Ich war kurz davor, weiterzusprechen, als Fips plötzlich die Fernbedienung schnappte und den Fernseher einschaltete. Ein lautes Werbejingle unterbrach meine Gedanken, und ich lehnte mich noch weiter zurück, die Augen halb geschlossen. Ich fühlte, wie die Müdigkeit mich übermannte, während der Bildschirm bunte Bilder zeigte und Fips wieder in seine entspannte Position glitt.

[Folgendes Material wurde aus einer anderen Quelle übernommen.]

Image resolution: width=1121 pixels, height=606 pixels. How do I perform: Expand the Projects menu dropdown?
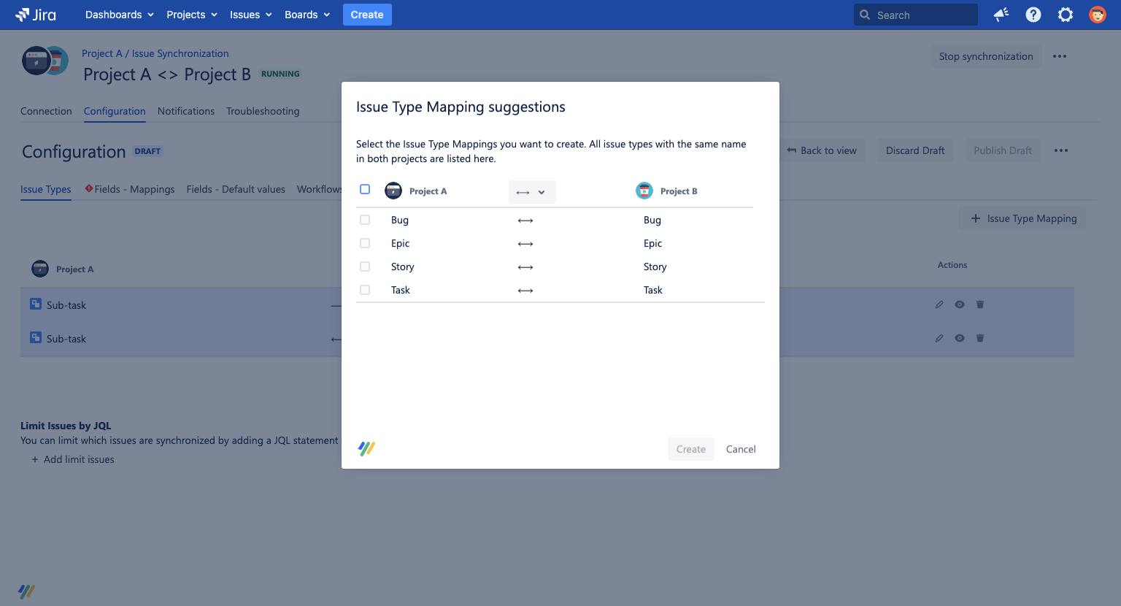click(x=191, y=15)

>Du solltest dir keinen Kopf machen, Liv< murmelte er, kaum lauter als das Summen des Fernsehers. >Irgendwie kommen wir da schon durch, wie immer.<

Ich wollte ihm noch antworten, doch die Müdigkeit war zu überwältigend. Langsam sanken meine Augenlider zu, und der Klang des Fernsehers mischte sich mit dem leisen, beruhigenden Gefühl, das Fips’ lockere Worte in mir hinterlassen hatten. Kurz darauf war ich tief in den Schlaf gesunken, während Fips neben mir weiter den Fernseher sah, als sei alles wie immer.

Pov Fips

Ich sah mit einem Seitenblick zu Liv, die so plötzlich eingeschlafen war. Ich musste leicht grinsen. Kaum hatte ich den Fernseher eingeschaltet, war sie weggenickt. Doch ich wusste, dass es nicht nur die Müdigkeit war. Ich spürte es, diese sanfte Veränderung in der Luft, das leise Flüstern, das nur eine Person verursachen konnte. Ohne hinzusehen, wusste ich, dass Zeke den Raum betreten hatte.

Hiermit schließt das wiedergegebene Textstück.